歴代家元
家元紹介と花押
流祖 速水宗達
【流祖 宗達】(そうたつ)
号:養寿院、希棟(きとう)、和道、束々完(そくそくかん)
元文四年(1739)生まれ
文化六年(1809)十月二十七日歿
享年七十一歳
代々御典医を営む家で父速水彦達(げんたつ)の長男に生まれる。幼名は亀治郎。家業の医学を好まず、儒学や和学を好む。茶道は裏千家又玄斎一燈に入門し、若輩にして奥義を極める。聖護院宮、岡山藩主等の茶道指南を努め、後速水流を創設。
二代 速水宗曄
【二代 宗曄】(そうよう)
号:守拙(しゅせつ)、宜岷(ぎみん)
明和八年(1771)生まれ
文政八年(1825)十一月四日歿
享年五十五歳
流祖の次男として生まれる(?)。
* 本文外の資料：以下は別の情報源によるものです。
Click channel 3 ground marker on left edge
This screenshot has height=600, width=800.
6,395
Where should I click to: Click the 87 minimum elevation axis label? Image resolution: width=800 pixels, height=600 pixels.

父の偉業を広く世に普及するため、『茶旨畧(ちゃしりゃく)』、『喫茶指掌編(きっさししょうへん)』など、父の厖大な遺稿を校正して出版する。速水流の基礎を作り上げながら、流祖に引き続き聖護院宮(しょうごいんのみや)の茶道指南を努め『守拙』の号を賜る。
三代 速水宗筧
【三代 宗筧】(そうけん)
号:守三軒(しゅさんけん)、蠖居(かっきょ)、因是斎(いんぜさい)、弘道(こうどう)、守真(しゅしん)
文化十年(1813)生まれ
明治九年(1876)十月十四日歿
享年六十四歳
宗曄宗匠の二男として生まれ、僅か十三歳で家元を継ぐ。聖護院宮から『守三軒』の号を賜る。文久二年(1862)旧滌源居(てきげんきょ)の地に京都守護職が設置されるに伴い、滌源居を現在の地に移す。父に代わり『茶則』等を発行するなど、流儀の確立と地方への普及を行なう。
四代 速水宗汲
【四代 宗汲】(そうきゅう)
号:貯雲斎(ちょうんさい)、修敬(しゅうけい)、三子(さんし)
天保十一年(1840)生まれ
大正十三年(1924)五月十日歿
享年八十五歳
宗筧宗匠の三男して生まれる。近畿や山陽地方、とくに尾道に流儀の普及を努力され速水流を定着させる。聖護院宮や一条家の茶道指南を努め、聖護院宮より『貯雲斎』の号を賜る。また幼少より盆石に凝り、後年『庭の宗汲』と称せられる。多く遺作が京滋(けいじ)、山陽地方に残っており、有名な「光悦垣(こうえつがき)」も宗汲宗匠の好みである。
五代 速水宗青
【五代 宗青】(そうせい)
号:滌源居(てきげんきょ)
名:お柳(りゅう)
明治二十年(1887)生まれ
昭和二十年(1945)七月二十二日歿
享年五十九歳
宗汲宗匠の長女として生まれる。父亡き後、社中の有力者である大徳寺の伝衣(でんね)和尚の支えを受け家元を継承するも、当時は女性が家元を継ぐには大変な苦労があり病気を患い逝去される。
六代 速水宗仁
【六代 宗仁】(そうじん)
号:滌源居(てきげんきょ)
名:通文(みちふみ)
明治三十二年(1899)生まれ
昭和五十九年(1984)十二月二十四日歿
享年八十六歳
昭和十三年、宗汲宗匠の次女(名は青[せい])の婿として迎えられ、昭和二十三年に家元を継承する。早稲田大学で宗教と哲学に通じ、日本学士会よりアカデミー賞を受賞する。戦前、戦後の混乱期を乗り越え、新しい茶風を確立。昭和二十七年の北野神社の一千五十年祭、平安神宮、岡山後楽園、黒住教(くろずみきょう)での献茶の奉仕をされる。
七代 速水任然
【七代 任然】(にんねん)
号:滌源居(てきげんきょ)、宗樂(そうがく)
名:通成(みちなり)
昭和十六年(1941)十二月三日生まれ
昭和六十二年三月十五日、聖護院門跡にて家元襲名を行なう。戦後途絶えていた聖護院門跡との関係を回復し毎年献茶の奉仕をされる。その他、平安神宮・岡山後楽園・黒住教・最上稲荷教(さいじょういなりきょう)での献茶奉仕、同門会『滌源会(てきげんかい)』を全国組織として編成、研修会の創設、家元の建物や露地の修理等、流儀の発展・育成に努力されてた。平成三十一年三月十七日、聖護院門跡宮城泰年猊下より『任然』の号を賜る。